NCT number NCT02823093
Other study ID # PI2015_843_0025
Secondary ID
Status Recruiting
Phase N/A
First received April 25, 2016
Last updated January 30, 2017
Start date April 2016
Est. completion date April 2017

Study information

Verified date January 2017
Source Centre Hospitalier Universitaire, Amiens
Contact Sophie Liabeuf, Dr
Email liabeuf.sophie@chu-amiens.fr
Is FDA regulated No
Health authority
Study type Observational

Clinical Trial Summary

The vitamin K antagonists (VKA) are necessary drugs of prevention and treatment of thrombo-embolic disease. The AVKAL study assesses the impact of VKA treatment on the aortic calcifications development. This is a biomedical research without health product, transversal and monocentric study which compares the aortic calcifications levels of two populations : one treated by VKA and the other which has never been treated by VKA.


Description:

The vitamin K antagonists exercise their anticoagulant effect by preventing the vitamin K dependant gamma-carboxylation of coagulation II, VII, IX and X factors which forms the final step of their activation.
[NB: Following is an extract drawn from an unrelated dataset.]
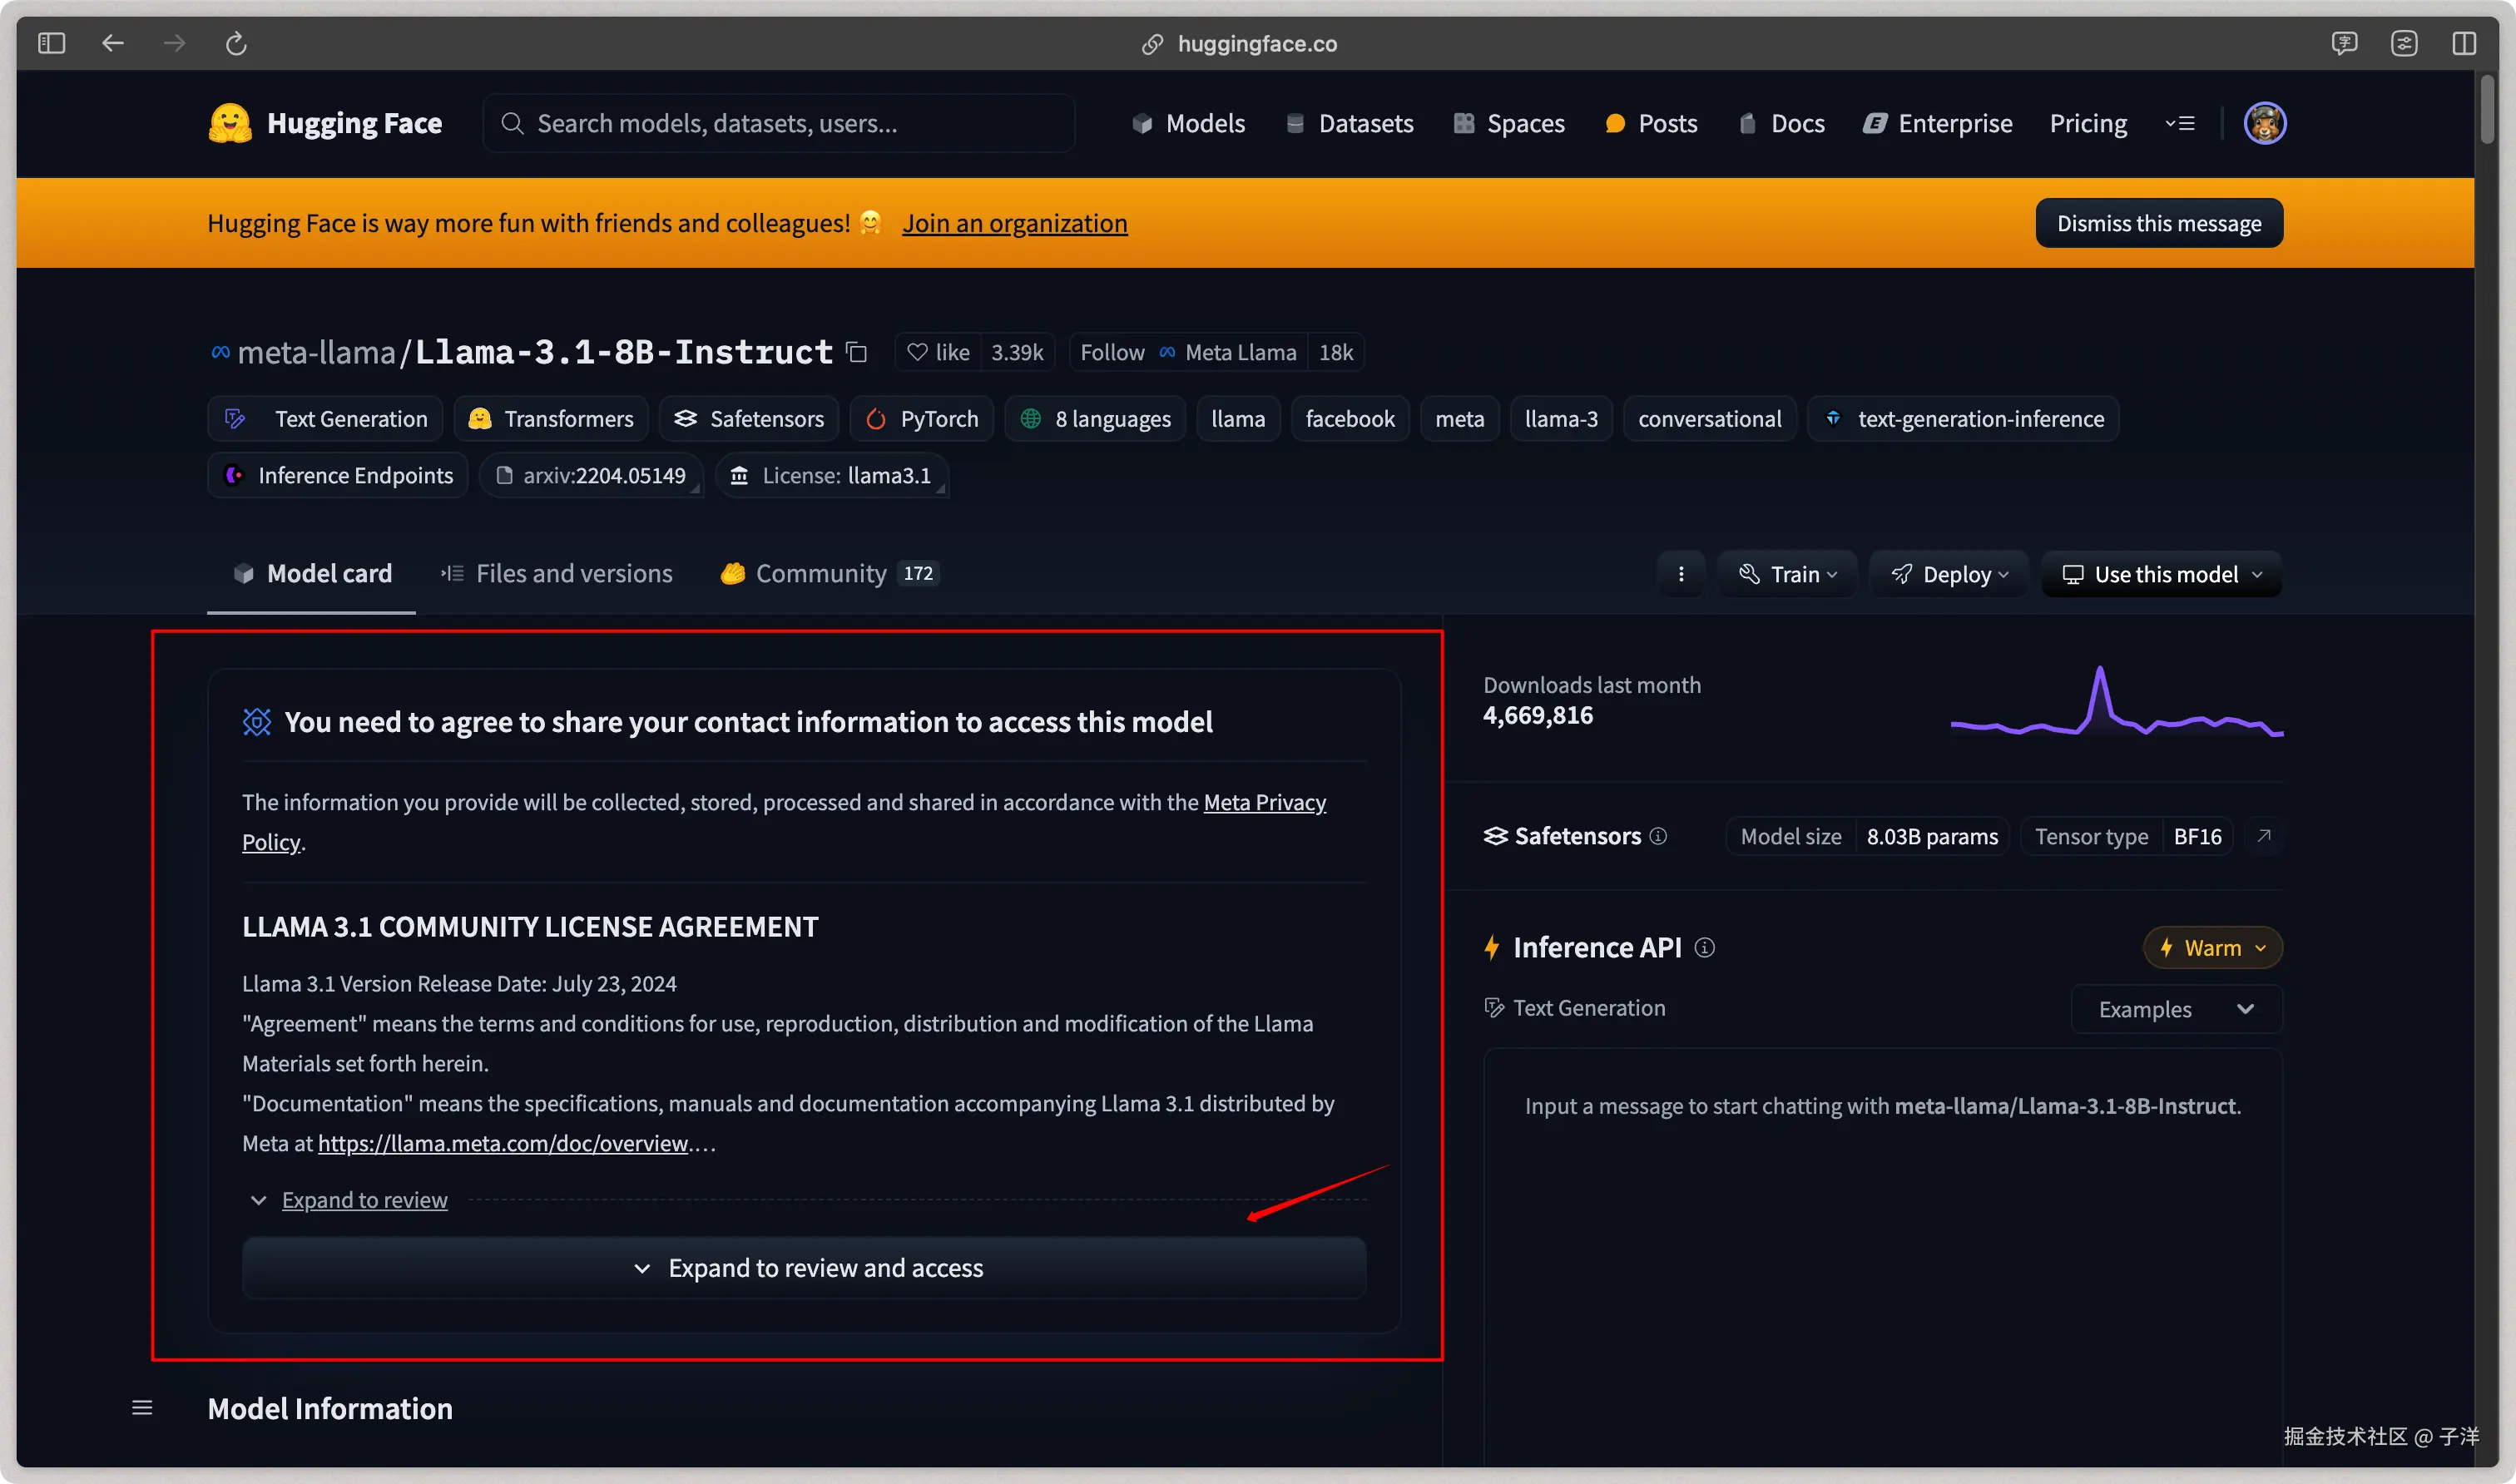
Task: Expand to review and access
Action: tap(804, 1268)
They inhibit the vitamin K epoxide reductase VKORC1 enzyme, which is responsible of the vitamin K epoxide recycling in vitamin K hydroquinone (its reduced form). The carboxylation also can be inhibited by the Matrix Gla protein (MGP), inhibitor factor of vascular calcifications.

Warfarin (the most used VKA at the word level) is employed on animal for produce vascular calcifications by inhibiting the MGP activation.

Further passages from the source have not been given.